*BRIEF:*
The entries shown below are to be printed in full, unaltered.

*SOURCE RECORDS:*

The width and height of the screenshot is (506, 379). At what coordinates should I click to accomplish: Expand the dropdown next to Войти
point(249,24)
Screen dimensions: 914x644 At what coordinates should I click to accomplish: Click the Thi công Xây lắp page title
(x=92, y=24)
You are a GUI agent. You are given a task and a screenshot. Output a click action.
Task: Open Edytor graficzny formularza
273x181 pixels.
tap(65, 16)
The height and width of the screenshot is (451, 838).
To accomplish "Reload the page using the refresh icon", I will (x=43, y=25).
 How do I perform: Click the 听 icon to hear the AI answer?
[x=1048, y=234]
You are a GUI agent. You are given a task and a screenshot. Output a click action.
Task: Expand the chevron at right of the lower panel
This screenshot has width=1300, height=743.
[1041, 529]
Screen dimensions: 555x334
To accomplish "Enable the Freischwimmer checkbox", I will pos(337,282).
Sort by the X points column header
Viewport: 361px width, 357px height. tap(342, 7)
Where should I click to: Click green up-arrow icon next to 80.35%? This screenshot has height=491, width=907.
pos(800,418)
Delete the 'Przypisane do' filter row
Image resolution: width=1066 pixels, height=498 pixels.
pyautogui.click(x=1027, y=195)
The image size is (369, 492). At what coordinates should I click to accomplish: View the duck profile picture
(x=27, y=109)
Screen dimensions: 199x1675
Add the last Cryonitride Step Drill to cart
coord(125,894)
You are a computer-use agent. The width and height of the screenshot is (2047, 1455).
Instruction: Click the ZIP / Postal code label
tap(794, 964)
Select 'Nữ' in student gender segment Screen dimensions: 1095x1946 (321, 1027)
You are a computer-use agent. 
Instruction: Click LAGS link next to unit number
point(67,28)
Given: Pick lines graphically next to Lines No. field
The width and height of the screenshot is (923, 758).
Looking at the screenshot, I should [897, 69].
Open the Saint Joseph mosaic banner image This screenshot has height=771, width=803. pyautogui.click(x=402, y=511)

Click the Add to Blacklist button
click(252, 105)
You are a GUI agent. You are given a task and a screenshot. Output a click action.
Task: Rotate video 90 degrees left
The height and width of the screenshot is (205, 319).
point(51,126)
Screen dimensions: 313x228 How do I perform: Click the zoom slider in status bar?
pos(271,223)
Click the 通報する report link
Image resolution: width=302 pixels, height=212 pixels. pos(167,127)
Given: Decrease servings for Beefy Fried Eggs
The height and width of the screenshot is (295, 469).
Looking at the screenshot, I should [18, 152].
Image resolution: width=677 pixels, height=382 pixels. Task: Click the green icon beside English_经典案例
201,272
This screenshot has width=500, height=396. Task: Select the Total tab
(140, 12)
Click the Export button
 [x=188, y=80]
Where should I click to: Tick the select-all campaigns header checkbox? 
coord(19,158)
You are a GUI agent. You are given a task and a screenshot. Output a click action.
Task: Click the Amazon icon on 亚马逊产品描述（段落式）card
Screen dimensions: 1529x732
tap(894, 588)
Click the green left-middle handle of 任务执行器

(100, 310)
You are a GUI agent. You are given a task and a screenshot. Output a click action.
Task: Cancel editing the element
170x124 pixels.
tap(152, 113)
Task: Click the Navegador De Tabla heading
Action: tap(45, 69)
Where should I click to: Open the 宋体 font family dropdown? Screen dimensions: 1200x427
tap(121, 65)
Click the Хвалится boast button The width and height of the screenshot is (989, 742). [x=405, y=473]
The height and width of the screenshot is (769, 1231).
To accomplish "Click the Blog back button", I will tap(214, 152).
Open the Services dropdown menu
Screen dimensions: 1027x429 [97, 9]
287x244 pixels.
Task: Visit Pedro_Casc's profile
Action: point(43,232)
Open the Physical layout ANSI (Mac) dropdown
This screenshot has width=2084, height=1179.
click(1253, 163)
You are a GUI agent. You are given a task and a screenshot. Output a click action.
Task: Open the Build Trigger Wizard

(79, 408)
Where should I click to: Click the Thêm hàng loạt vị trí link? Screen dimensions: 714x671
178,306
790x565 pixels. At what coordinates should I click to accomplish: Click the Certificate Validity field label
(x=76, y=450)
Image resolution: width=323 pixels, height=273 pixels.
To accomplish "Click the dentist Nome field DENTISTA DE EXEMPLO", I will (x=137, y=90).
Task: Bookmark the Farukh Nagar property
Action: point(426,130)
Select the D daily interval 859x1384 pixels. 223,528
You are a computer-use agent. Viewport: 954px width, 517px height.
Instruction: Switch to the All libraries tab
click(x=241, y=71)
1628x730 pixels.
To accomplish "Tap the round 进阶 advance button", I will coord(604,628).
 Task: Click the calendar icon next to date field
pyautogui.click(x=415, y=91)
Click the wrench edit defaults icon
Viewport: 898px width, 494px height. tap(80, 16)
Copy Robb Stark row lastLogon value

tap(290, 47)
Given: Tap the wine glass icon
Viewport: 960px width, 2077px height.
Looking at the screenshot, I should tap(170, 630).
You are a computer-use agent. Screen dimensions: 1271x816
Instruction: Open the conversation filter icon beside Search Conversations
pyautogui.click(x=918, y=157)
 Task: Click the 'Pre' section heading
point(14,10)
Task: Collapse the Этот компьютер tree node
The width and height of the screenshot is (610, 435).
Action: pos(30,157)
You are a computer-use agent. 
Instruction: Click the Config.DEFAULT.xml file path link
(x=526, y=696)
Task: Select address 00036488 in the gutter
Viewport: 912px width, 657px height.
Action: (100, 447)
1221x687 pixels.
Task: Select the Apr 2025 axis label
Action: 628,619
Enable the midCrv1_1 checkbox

*SOLVED PROBLEM:*
The width and height of the screenshot is (506, 379). At what coordinates should I click to accomplish: Expand the dropdown next to Войти
point(249,24)
Screen dimensions: 914x644 At what coordinates should I click to accomplish: Click the Thi công Xây lắp page title
(x=92, y=24)
You are a GUI agent. You are given a task and a screenshot. Output a click action.
Task: Open Edytor graficzny formularza
273x181 pixels.
tap(65, 16)
The height and width of the screenshot is (451, 838).
To accomplish "Reload the page using the refresh icon", I will (x=43, y=25).
 How do I perform: Click the 听 icon to hear the AI answer?
[x=1048, y=234]
You are a GUI agent. You are given a task and a screenshot. Output a click action.
Task: Expand the chevron at right of the lower panel
This screenshot has width=1300, height=743.
[1041, 529]
Screen dimensions: 555x334
To accomplish "Enable the Freischwimmer checkbox", I will pos(337,282).
Sort by the X points column header
Viewport: 361px width, 357px height. tap(342, 7)
Where should I click to: Click green up-arrow icon next to 80.35%? This screenshot has height=491, width=907.
pos(800,418)
Delete the 'Przypisane do' filter row
Image resolution: width=1066 pixels, height=498 pixels.
pyautogui.click(x=1027, y=195)
The image size is (369, 492). At what coordinates should I click to accomplish: View the duck profile picture
(x=27, y=109)
Screen dimensions: 199x1675
Add the last Cryonitride Step Drill to cart
coord(125,894)
You are a computer-use agent. The width and height of the screenshot is (2047, 1455).
Instruction: Click the ZIP / Postal code label
tap(794, 964)
Select 'Nữ' in student gender segment Screen dimensions: 1095x1946 (321, 1027)
You are a computer-use agent. 
Instruction: Click LAGS link next to unit number
point(67,28)
Given: Pick lines graphically next to Lines No. field
The width and height of the screenshot is (923, 758).
Looking at the screenshot, I should [897, 69].
Open the Saint Joseph mosaic banner image This screenshot has height=771, width=803. pyautogui.click(x=402, y=511)

Click the Add to Blacklist button
click(252, 105)
You are a GUI agent. You are given a task and a screenshot. Output a click action.
Task: Rotate video 90 degrees left
The height and width of the screenshot is (205, 319).
point(51,126)
Screen dimensions: 313x228 How do I perform: Click the zoom slider in status bar?
pos(271,223)
Click the 通報する report link
Image resolution: width=302 pixels, height=212 pixels. pos(167,127)
Given: Decrease servings for Beefy Fried Eggs
The height and width of the screenshot is (295, 469).
Looking at the screenshot, I should [18, 152].
Image resolution: width=677 pixels, height=382 pixels. Task: Click the green icon beside English_经典案例
201,272
This screenshot has width=500, height=396. Task: Select the Total tab
(140, 12)
Click the Export button
 [x=188, y=80]
Where should I click to: Tick the select-all campaigns header checkbox? 
coord(19,158)
You are a GUI agent. You are given a task and a screenshot. Output a click action.
Task: Click the Amazon icon on 亚马逊产品描述（段落式）card
Screen dimensions: 1529x732
tap(894, 588)
Click the green left-middle handle of 任务执行器

(100, 310)
You are a GUI agent. You are given a task and a screenshot. Output a click action.
Task: Cancel editing the element
170x124 pixels.
tap(152, 113)
Task: Click the Navegador De Tabla heading
Action: tap(45, 69)
Where should I click to: Open the 宋体 font family dropdown? Screen dimensions: 1200x427
tap(121, 65)
Click the Хвалится boast button The width and height of the screenshot is (989, 742). [x=405, y=473]
The height and width of the screenshot is (769, 1231).
To accomplish "Click the Blog back button", I will tap(214, 152).
Open the Services dropdown menu
Screen dimensions: 1027x429 [97, 9]
287x244 pixels.
Task: Visit Pedro_Casc's profile
Action: point(43,232)
Open the Physical layout ANSI (Mac) dropdown
This screenshot has width=2084, height=1179.
click(1253, 163)
You are a GUI agent. You are given a task and a screenshot. Output a click action.
Task: Open the Build Trigger Wizard

(79, 408)
Where should I click to: Click the Thêm hàng loạt vị trí link? Screen dimensions: 714x671
178,306
790x565 pixels. At what coordinates should I click to accomplish: Click the Certificate Validity field label
(x=76, y=450)
Image resolution: width=323 pixels, height=273 pixels.
To accomplish "Click the dentist Nome field DENTISTA DE EXEMPLO", I will (x=137, y=90).
Task: Bookmark the Farukh Nagar property
Action: point(426,130)
Select the D daily interval 859x1384 pixels. 223,528
You are a computer-use agent. Viewport: 954px width, 517px height.
Instruction: Switch to the All libraries tab
click(x=241, y=71)
1628x730 pixels.
To accomplish "Tap the round 进阶 advance button", I will coord(604,628).
 Task: Click the calendar icon next to date field
pyautogui.click(x=415, y=91)
Click the wrench edit defaults icon
Viewport: 898px width, 494px height. tap(80, 16)
Copy Robb Stark row lastLogon value

tap(290, 47)
Given: Tap the wine glass icon
Viewport: 960px width, 2077px height.
Looking at the screenshot, I should tap(170, 630).
You are a computer-use agent. Screen dimensions: 1271x816
Instruction: Open the conversation filter icon beside Search Conversations
pyautogui.click(x=918, y=157)
 Task: Click the 'Pre' section heading
point(14,10)
Task: Collapse the Этот компьютер tree node
The width and height of the screenshot is (610, 435).
Action: pos(30,157)
You are a computer-use agent. 
Instruction: Click the Config.DEFAULT.xml file path link
(x=526, y=696)
Task: Select address 00036488 in the gutter
Viewport: 912px width, 657px height.
Action: (100, 447)
1221x687 pixels.
Task: Select the Apr 2025 axis label
Action: 628,619
Enable the midCrv1_1 checkbox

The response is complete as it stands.